A veces, hasta tenía que conseguir los cocineros pero eso era más raro, más habitual era tener que adaptar los menús a las capacidades de los cocineros disponibles.

Mientras el mundo iba cambiando, nuestros problemas también. El pueblo, por ejemplo, podía comer a diario un pollo que no era pollo y tuvimos que trabajar para conseguir que ciertos campesinos continuaran con el sistema de crianza tradicional para conseguir buenos productos. Eso significaba compensarles económicamente, suficiente para que continuaran en esa línea y no demasiado para que no tuvieran veleidades empresariales e intentaran montar su propia explotación por poner un ejemplo.
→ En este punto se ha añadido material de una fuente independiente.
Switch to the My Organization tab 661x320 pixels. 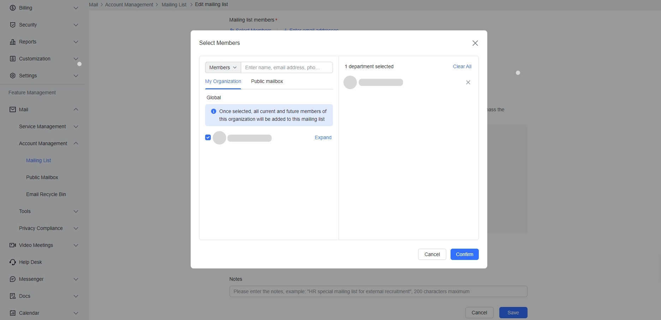coord(223,81)
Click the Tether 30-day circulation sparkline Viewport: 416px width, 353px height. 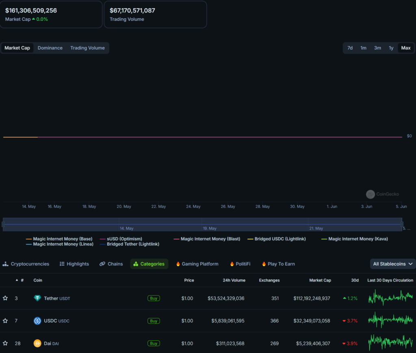pos(390,298)
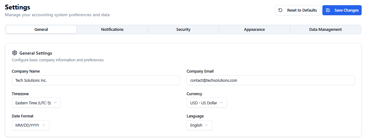This screenshot has height=140, width=365.
Task: Open the MM/DD/YYYY date format dropdown
Action: tap(30, 125)
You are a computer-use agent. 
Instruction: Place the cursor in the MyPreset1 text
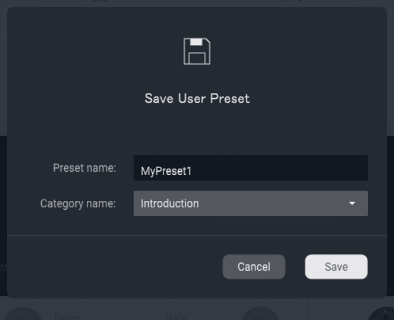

Con los productos del mar ocurría algo similar y debíamos conseguir barcas proveedoras de un pescado fresco y de las especies que en cada momento se demandaran o mejor aún tener barca propia.
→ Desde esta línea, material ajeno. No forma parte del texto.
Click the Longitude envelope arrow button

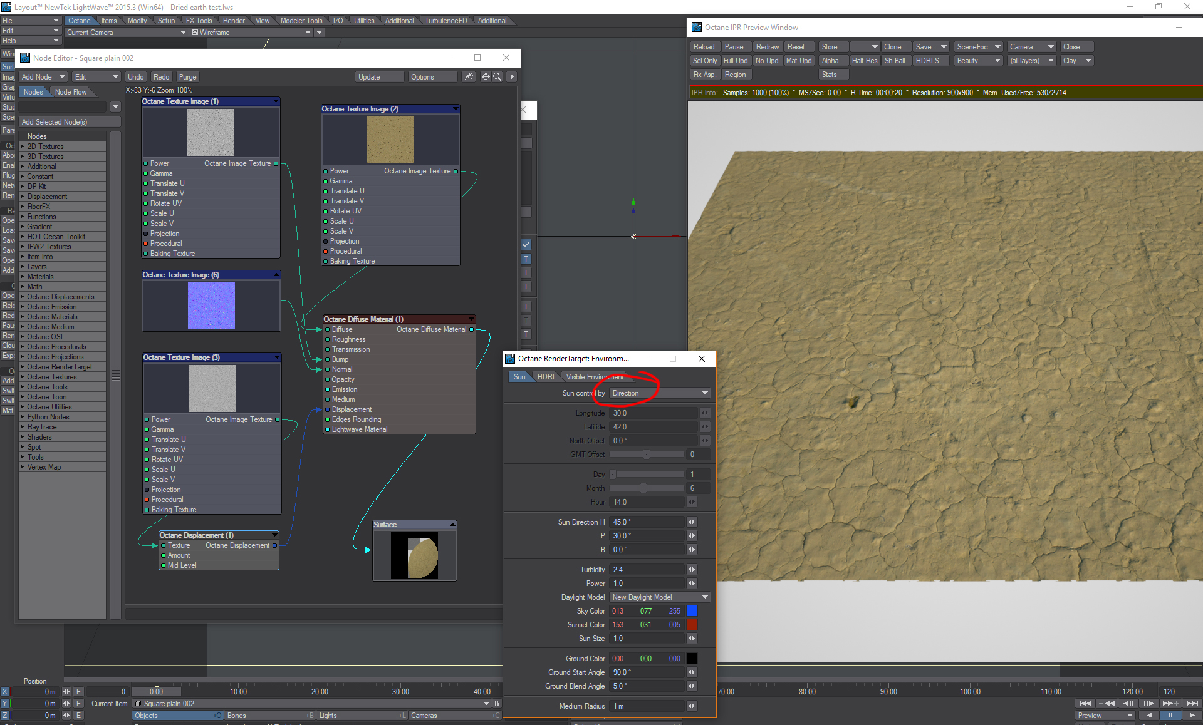(x=705, y=413)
Mediados los años 60, en mi último trabajo, colaboré en la cocina de una casa real europea, no importa cuál. Disponía de huerto y campos propios, en la que ya entonces se trabajaba en una agricultura que hoy llamarían ecológica. Barcas propias, una dedicada a la pesca de altura y otra que suministraba el pescado de costa de cada día. Pan propio. Y una larga lista de proveedores de los mejores productos repartidos en todo el mundo incluida Extremadura, de eso ya me encargaba yo. Así el aceite nos llegaba de la comarca de La Serena , el queso de cabra de La Siberia y los jamones de Montánchez o Piornal. Este era el prototipo de suministros, exceptuando los proveedores de mi tierra, al que se acercaban o al menos lo intentaban todas las grandes cocinas de los centros de poder o grandes restaurantes según sus posibilidades.
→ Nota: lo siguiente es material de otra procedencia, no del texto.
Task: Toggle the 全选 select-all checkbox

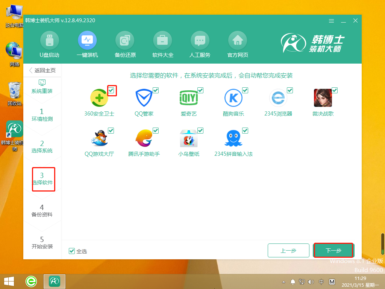Action: click(71, 251)
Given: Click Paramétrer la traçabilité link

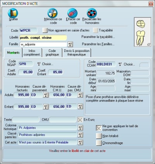Looking at the screenshot, I should tap(98, 37).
No tenía edad para jubilarme pero sí el dinero suficiente para no tener que preocuparme del dinero durante el resto de mi vida así que sin familia y asqueado por el continuo derroche y despilfarro de los lugares donde vivía en contraposición con la miseria del resto, me compré una masía cercana al mar, ese mar que siempre había añorado, incluso antes de conocerlo y hasta hoy he mantenido una vida sosegada, dedicada al cultivo de los cogumelos, sin éxito hasta hoy, una vida estéril o casi. Una o dos veces a la semana salgo a comer fuera y a comprar algún libro o revista, además desde aproximadamente 1995 dispongo de Internet por lo que mi aislamiento relativo es tan sólo físico.

Este retiro se ha roto hoy, verano del 2007, por la insistencia de los miembros de enlamesa.com que tienen la creencia de que puedo aportar algo al debate gastronómico actual. Espero no decepcionarles.

Tal vez muchos de los lectores a estas horas se preguntarán y este, ¿quién es?, pues un anciano jubilado, si tienen menos de 60 años lo extraño sería que hubieran oido hablar de mí. De los mayores, sólo los más próximos me conocen por mi verdadero nombre, el resto puede que crean no conocerme pero se equivocan.